Extracted data:
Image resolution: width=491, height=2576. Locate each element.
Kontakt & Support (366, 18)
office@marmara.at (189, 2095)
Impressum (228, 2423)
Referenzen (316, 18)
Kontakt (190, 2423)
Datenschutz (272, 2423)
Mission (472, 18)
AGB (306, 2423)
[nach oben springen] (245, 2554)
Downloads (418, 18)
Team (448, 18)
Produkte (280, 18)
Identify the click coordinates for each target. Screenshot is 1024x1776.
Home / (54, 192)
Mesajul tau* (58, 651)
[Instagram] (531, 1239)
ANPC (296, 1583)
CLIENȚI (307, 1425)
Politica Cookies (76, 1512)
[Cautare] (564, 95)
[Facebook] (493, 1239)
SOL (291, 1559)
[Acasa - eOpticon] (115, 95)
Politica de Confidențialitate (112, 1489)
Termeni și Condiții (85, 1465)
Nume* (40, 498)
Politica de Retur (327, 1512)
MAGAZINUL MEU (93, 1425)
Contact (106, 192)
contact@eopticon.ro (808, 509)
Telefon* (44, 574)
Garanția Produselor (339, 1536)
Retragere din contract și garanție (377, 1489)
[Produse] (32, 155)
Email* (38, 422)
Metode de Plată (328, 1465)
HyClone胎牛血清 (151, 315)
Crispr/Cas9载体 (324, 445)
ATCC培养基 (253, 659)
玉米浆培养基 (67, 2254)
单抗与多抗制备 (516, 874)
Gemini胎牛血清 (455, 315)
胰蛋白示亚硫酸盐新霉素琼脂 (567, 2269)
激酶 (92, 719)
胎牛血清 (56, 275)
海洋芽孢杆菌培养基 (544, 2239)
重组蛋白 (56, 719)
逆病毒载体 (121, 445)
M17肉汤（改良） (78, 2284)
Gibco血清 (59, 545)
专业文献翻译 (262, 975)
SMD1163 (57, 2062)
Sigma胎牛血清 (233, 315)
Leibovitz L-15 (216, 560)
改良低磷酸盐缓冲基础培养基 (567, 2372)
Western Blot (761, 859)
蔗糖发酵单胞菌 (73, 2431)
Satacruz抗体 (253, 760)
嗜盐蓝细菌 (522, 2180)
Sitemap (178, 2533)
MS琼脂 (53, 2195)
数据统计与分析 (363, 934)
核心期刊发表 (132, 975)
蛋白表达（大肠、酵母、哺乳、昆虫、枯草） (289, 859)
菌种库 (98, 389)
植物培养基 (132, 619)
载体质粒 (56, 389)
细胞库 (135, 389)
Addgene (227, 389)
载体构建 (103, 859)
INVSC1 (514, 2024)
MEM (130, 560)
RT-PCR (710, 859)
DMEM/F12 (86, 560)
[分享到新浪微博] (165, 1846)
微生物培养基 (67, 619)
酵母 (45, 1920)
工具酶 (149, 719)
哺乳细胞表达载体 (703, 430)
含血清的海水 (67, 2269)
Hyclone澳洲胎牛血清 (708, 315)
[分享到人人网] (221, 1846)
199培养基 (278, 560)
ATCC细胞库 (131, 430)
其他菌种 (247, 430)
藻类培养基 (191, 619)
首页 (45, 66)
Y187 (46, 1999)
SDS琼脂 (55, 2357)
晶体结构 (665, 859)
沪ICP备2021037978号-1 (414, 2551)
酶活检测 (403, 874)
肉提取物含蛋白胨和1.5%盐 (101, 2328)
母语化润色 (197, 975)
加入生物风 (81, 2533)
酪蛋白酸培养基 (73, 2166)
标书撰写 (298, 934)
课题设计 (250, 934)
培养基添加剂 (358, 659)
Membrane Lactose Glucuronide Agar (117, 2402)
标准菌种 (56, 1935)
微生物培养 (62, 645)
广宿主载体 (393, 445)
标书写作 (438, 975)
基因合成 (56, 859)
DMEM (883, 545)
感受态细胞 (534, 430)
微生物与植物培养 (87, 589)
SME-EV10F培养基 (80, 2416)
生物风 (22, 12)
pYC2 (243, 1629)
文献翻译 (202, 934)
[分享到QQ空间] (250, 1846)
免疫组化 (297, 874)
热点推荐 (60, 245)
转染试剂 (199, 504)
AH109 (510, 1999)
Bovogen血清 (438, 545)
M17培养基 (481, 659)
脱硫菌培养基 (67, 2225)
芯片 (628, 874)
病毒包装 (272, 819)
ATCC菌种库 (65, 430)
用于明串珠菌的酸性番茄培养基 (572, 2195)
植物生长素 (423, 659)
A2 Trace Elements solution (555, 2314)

Work order: Please write out, exactly as they appear above, only the lines in the stretch from the line with "[Produse] (32, 155)" through the line with "MS琼脂 (53, 2195)".

Task result:
[Produse] (32, 155)
Email* (38, 422)
Metode de Plată (328, 1465)
HyClone胎牛血清 (151, 315)
Crispr/Cas9载体 (324, 445)
ATCC培养基 (253, 659)
玉米浆培养基 (67, 2254)
单抗与多抗制备 (516, 874)
Gemini胎牛血清 (455, 315)
胰蛋白示亚硫酸盐新霉素琼脂 (567, 2269)
激酶 (92, 719)
胎牛血清 (56, 275)
海洋芽孢杆菌培养基 (544, 2239)
重组蛋白 (56, 719)
逆病毒载体 (121, 445)
M17肉汤（改良） (78, 2284)
Gibco血清 (59, 545)
专业文献翻译 (262, 975)
SMD1163 (57, 2062)
Sigma胎牛血清 (233, 315)
Leibovitz L-15 (216, 560)
改良低磷酸盐缓冲基础培养基 (567, 2372)
Western Blot (761, 859)
蔗糖发酵单胞菌 (73, 2431)
Satacruz抗体 (253, 760)
嗜盐蓝细菌 (522, 2180)
Sitemap (178, 2533)
MS琼脂 (53, 2195)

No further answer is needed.